WRITTEN PROBLEM. Reproduce the material below exactly, from the line containing "1568x737 pixels. At" up to and including the line containing "click(x=91, y=243)".

▬▬▬▬▬▬▬▬▬▬

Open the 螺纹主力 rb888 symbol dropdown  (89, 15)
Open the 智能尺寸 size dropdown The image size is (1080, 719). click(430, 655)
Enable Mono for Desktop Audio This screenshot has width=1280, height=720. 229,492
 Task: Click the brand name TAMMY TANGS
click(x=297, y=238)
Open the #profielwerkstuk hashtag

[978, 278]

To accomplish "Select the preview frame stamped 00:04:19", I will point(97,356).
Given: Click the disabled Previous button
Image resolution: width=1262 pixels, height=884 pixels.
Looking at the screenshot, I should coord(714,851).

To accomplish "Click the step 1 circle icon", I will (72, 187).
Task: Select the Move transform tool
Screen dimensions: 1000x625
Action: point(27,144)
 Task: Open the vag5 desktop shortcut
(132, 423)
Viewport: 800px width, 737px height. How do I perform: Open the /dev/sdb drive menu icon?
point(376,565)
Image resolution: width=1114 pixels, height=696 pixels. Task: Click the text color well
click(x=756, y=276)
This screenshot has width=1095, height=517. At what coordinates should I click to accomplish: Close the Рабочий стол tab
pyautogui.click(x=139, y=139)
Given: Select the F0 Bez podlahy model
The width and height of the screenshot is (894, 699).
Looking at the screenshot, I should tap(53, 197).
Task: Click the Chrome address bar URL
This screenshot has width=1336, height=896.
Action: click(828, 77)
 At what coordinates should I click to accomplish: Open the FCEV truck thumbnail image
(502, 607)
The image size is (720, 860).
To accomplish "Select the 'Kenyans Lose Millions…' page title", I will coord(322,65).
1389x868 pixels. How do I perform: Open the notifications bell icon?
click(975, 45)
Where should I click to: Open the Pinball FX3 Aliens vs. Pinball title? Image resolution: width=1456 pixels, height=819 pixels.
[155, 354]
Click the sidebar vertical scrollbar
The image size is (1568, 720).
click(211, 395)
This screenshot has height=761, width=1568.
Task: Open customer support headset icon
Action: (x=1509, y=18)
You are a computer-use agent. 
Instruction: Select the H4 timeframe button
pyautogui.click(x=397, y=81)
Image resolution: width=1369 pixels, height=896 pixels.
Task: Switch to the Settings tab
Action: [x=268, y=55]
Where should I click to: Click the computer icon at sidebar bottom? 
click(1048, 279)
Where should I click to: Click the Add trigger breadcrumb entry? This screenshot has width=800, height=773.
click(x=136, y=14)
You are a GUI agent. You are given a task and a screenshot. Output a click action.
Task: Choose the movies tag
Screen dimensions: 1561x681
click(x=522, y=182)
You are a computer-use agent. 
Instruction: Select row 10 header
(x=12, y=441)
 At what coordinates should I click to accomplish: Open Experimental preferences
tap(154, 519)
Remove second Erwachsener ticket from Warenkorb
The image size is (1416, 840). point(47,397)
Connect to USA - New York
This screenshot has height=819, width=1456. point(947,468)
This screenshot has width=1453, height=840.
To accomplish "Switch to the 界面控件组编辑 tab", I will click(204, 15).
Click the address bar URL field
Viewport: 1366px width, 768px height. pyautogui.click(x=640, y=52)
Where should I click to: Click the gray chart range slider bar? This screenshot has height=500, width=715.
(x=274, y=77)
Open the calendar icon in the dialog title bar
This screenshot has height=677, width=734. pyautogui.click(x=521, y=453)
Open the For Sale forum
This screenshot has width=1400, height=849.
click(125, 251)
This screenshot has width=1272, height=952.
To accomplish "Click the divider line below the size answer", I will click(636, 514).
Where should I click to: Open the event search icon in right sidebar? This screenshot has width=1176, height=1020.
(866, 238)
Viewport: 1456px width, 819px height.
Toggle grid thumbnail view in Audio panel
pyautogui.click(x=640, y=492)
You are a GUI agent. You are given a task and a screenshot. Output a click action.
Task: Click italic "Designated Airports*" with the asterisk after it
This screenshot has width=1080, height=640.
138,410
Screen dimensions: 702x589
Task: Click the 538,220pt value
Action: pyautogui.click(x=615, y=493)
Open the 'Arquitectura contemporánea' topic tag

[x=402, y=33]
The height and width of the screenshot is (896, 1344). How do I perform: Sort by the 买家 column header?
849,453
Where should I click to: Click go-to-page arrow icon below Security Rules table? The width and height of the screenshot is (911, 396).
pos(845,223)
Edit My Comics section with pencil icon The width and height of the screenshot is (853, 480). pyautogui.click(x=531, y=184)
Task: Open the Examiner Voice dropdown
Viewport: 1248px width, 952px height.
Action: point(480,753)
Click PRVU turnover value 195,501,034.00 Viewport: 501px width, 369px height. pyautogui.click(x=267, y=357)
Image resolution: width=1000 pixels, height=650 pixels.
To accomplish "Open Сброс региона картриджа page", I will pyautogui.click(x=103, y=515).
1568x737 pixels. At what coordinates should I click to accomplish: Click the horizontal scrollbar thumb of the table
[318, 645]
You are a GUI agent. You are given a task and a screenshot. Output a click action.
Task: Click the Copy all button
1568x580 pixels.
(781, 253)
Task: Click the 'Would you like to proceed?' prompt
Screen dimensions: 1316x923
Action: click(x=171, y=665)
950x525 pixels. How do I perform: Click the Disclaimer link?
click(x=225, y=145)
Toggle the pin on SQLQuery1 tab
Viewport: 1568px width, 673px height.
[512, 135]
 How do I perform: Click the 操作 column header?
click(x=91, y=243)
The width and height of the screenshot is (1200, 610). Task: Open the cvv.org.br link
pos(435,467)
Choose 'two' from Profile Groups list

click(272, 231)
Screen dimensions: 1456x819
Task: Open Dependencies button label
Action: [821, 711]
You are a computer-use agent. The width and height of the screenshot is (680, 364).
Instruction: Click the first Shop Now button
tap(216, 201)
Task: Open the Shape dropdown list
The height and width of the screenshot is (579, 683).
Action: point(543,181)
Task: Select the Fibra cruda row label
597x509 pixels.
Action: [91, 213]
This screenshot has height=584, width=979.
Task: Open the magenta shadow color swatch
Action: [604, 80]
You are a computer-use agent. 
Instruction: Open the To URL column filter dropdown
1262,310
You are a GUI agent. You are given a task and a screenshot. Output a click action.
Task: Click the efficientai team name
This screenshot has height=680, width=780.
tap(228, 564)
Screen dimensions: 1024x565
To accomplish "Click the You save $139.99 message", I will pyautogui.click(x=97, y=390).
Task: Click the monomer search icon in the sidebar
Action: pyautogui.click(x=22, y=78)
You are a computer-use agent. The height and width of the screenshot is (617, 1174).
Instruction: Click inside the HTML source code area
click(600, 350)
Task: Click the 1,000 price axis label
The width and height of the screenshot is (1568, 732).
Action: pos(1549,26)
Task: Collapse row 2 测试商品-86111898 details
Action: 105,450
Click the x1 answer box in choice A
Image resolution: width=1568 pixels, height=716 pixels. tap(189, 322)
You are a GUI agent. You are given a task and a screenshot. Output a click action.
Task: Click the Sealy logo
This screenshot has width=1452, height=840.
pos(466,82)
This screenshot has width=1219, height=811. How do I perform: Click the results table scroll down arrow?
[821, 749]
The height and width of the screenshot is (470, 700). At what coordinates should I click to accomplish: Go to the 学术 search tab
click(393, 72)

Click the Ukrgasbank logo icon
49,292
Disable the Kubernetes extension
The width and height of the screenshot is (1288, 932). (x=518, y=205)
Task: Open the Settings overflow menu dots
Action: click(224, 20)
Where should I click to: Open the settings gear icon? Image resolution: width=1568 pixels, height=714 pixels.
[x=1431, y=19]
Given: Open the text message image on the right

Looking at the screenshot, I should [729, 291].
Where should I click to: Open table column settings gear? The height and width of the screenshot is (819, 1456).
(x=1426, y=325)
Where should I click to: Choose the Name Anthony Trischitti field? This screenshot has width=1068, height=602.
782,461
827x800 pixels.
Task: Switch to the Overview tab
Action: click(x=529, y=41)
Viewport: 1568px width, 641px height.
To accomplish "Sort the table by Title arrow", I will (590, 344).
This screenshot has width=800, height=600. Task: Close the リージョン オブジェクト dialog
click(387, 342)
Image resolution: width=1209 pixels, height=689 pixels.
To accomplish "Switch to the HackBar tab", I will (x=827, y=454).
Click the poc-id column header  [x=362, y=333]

▬▬▬▬▬▬▬▬▬▬

COMPLETED TASK.
1568x737 pixels. At what coordinates should I click to accomplish: Click the horizontal scrollbar thumb of the table
[318, 645]
You are a GUI agent. You are given a task and a screenshot. Output a click action.
Task: Click the Copy all button
1568x580 pixels.
(781, 253)
Task: Click the 'Would you like to proceed?' prompt
Screen dimensions: 1316x923
Action: click(x=171, y=665)
950x525 pixels. How do I perform: Click the Disclaimer link?
click(x=225, y=145)
Toggle the pin on SQLQuery1 tab
Viewport: 1568px width, 673px height.
[512, 135]
 How do I perform: Click the 操作 column header?
click(x=91, y=243)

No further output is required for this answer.